### Task details
Please restate, exactly, only the lines from the beginning of the listing below through the line containing "The height and width of the screenshot is (290, 426).", with the pictures left out.

### Available data
Segment Open

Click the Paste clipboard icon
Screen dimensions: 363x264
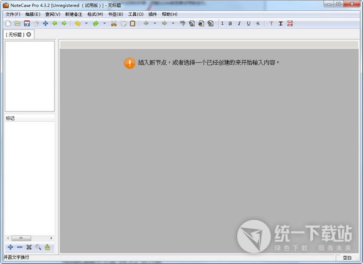pyautogui.click(x=132, y=24)
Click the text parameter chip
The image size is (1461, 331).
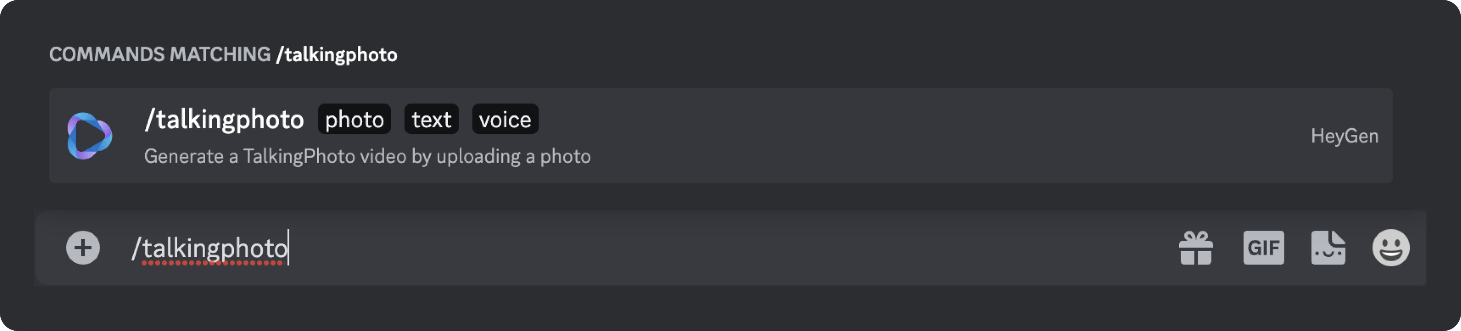pos(431,120)
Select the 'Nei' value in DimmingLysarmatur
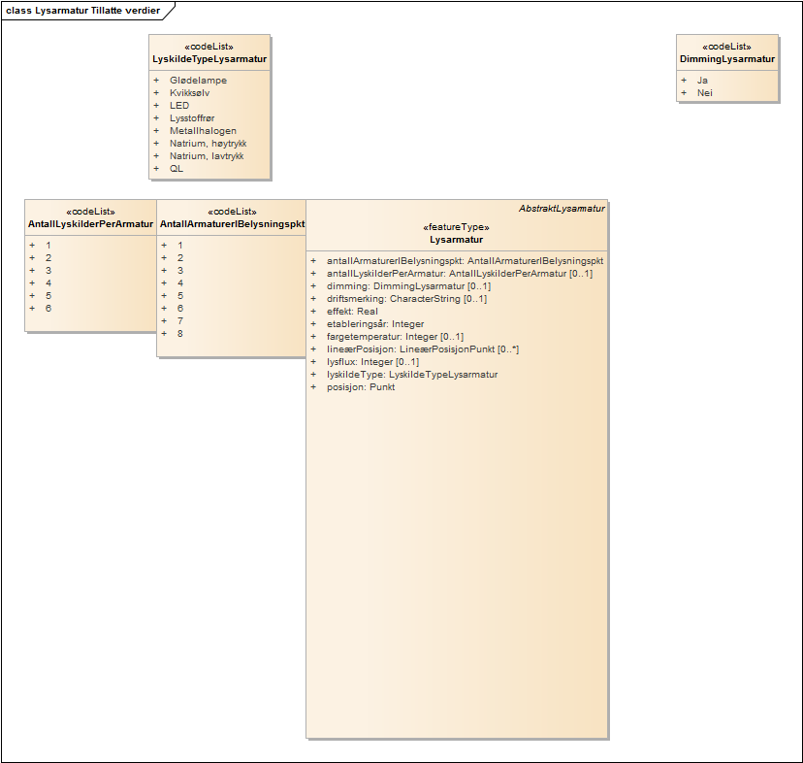The width and height of the screenshot is (803, 763). point(704,93)
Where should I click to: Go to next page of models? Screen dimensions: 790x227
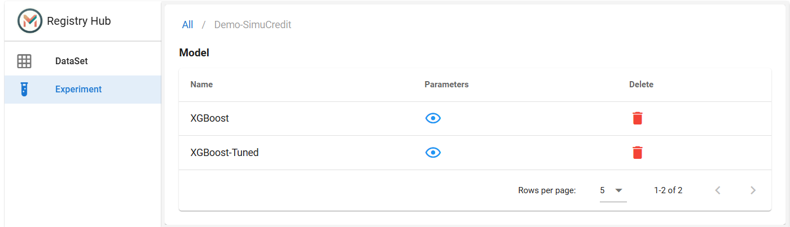pos(753,190)
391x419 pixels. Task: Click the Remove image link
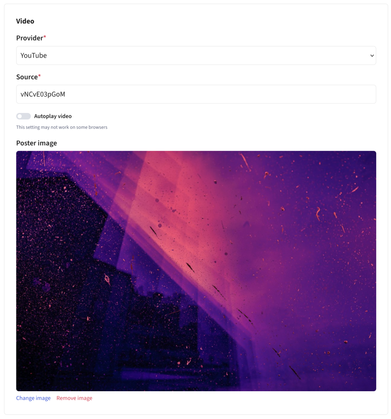pos(74,398)
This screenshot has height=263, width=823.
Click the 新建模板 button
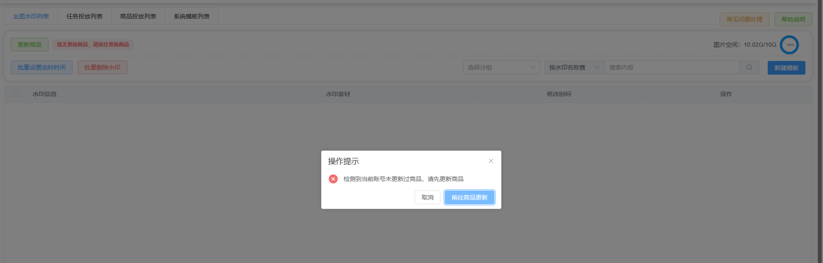click(786, 68)
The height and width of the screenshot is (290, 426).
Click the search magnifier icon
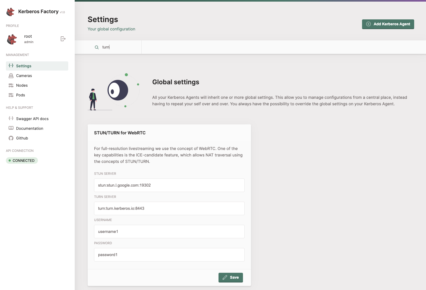[97, 47]
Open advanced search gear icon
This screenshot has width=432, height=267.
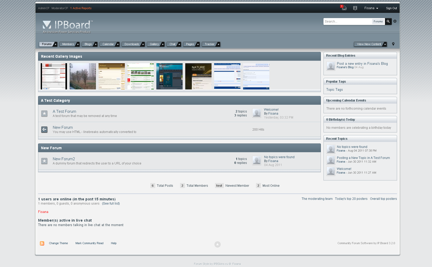pos(395,21)
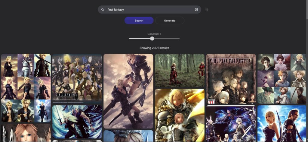Open the search filter settings icon
Image resolution: width=308 pixels, height=142 pixels.
point(207,10)
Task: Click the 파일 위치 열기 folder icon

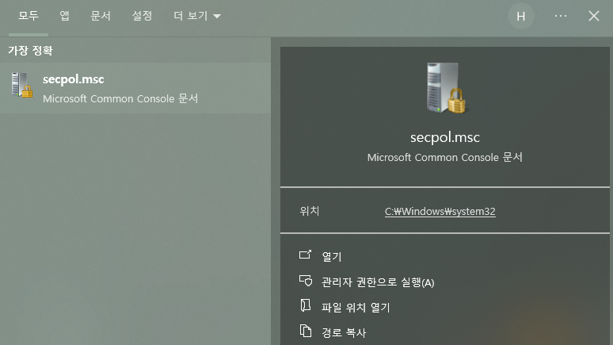Action: 305,306
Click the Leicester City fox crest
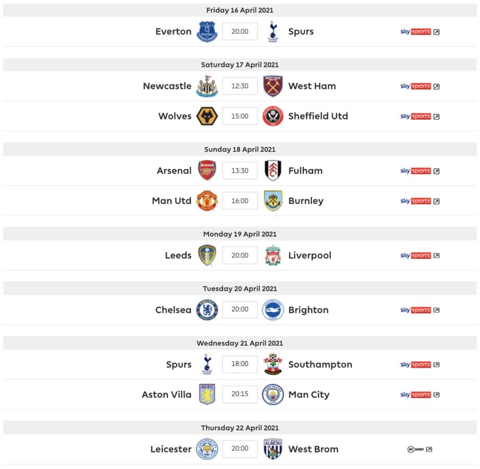 click(x=207, y=449)

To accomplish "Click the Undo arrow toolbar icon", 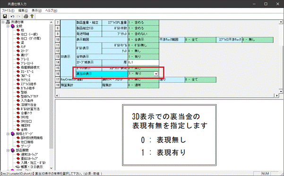I will (12, 17).
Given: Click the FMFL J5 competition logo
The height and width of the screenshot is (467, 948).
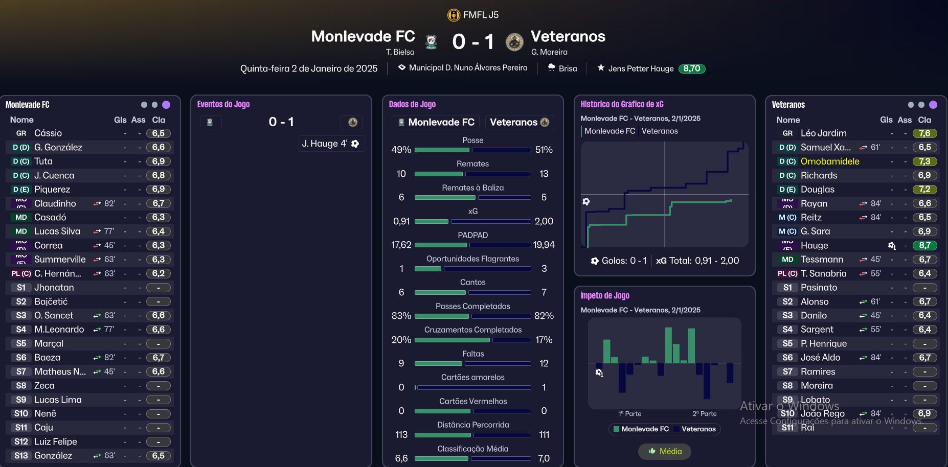Looking at the screenshot, I should tap(454, 15).
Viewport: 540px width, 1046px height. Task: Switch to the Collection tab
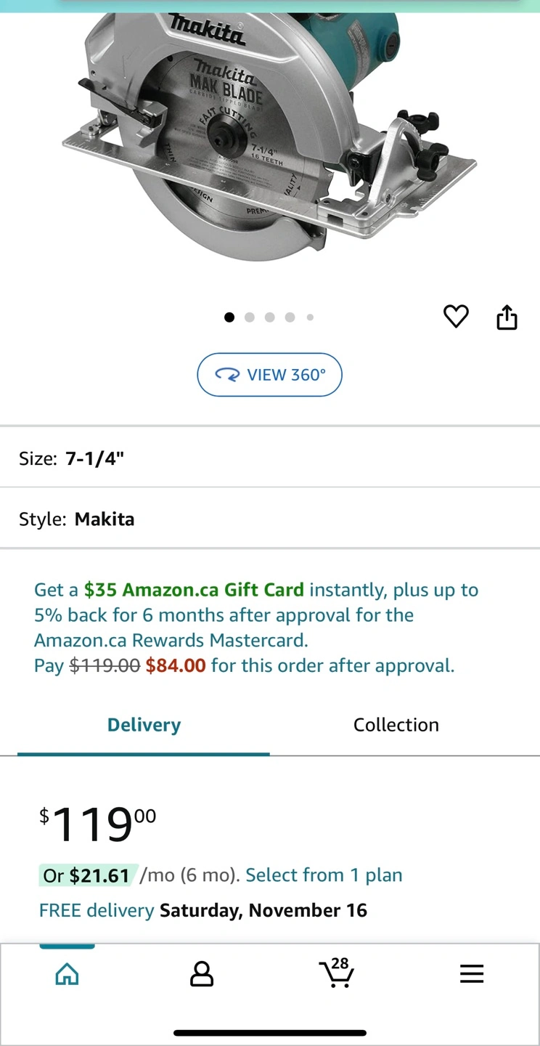coord(396,725)
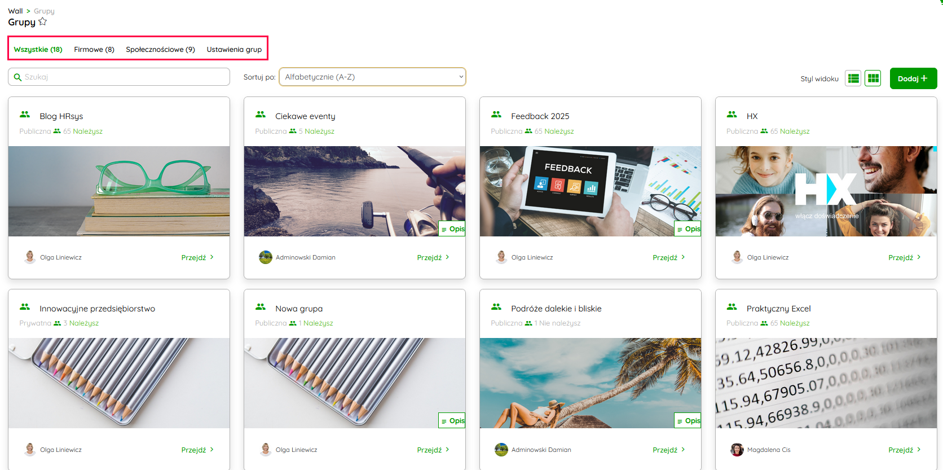Select the Wszystkie (18) tab
Screen dimensions: 943x470
tap(38, 49)

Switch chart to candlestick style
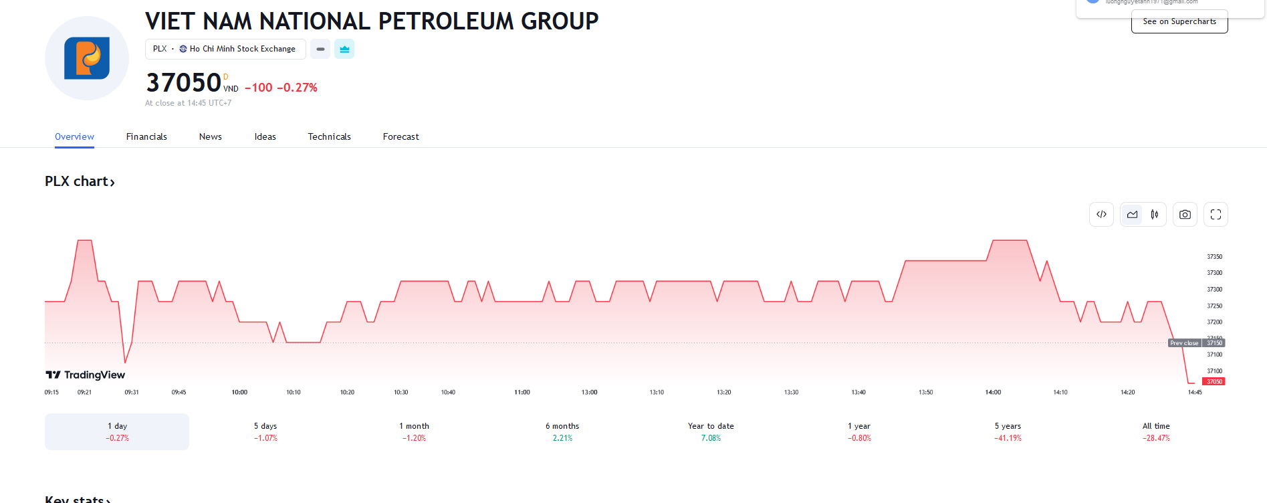tap(1154, 215)
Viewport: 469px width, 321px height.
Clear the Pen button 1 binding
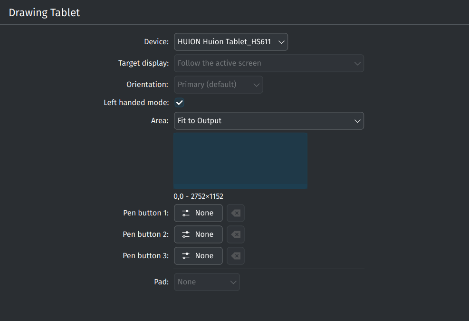point(236,213)
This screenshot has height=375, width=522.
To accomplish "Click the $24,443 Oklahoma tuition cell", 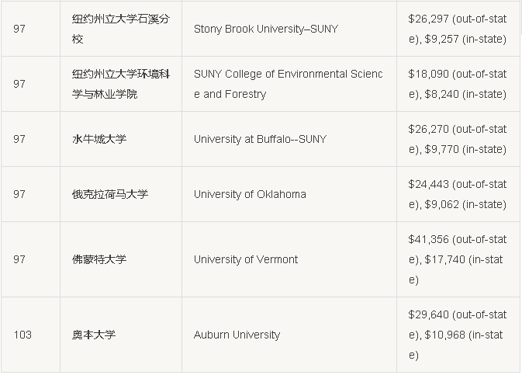I will tap(458, 194).
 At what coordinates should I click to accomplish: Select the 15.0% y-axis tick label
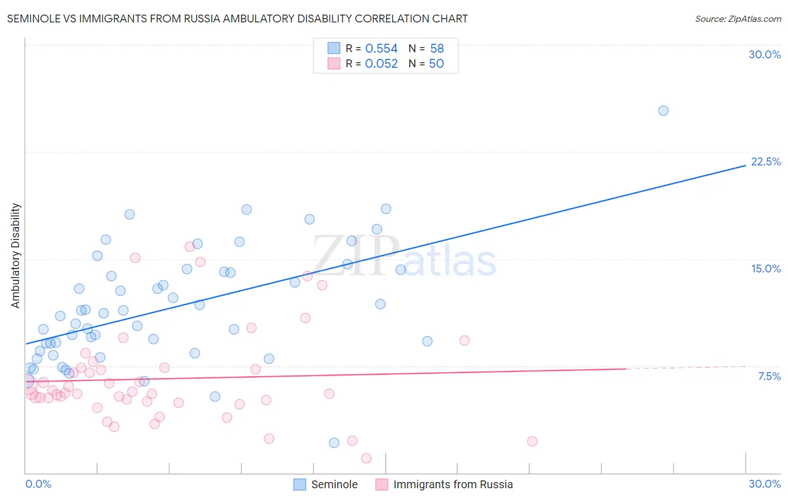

Segment Closed

### Your response
Click the Paste clipboard icon
Screen dimensions: 363x264
pyautogui.click(x=132, y=24)
Click the text parameter chip
The image size is (1461, 331).
pos(431,120)
Select the 'Nei' value in DimmingLysarmatur
The width and height of the screenshot is (803, 763). point(704,93)
Where should I click to: Go to next page of models? Screen dimensions: 790x227
pos(753,190)
391x419 pixels. Task: Click the Remove image link
pos(74,398)
This screenshot has height=263, width=823.
Click the 新建模板 button
click(786, 68)
The height and width of the screenshot is (290, 426).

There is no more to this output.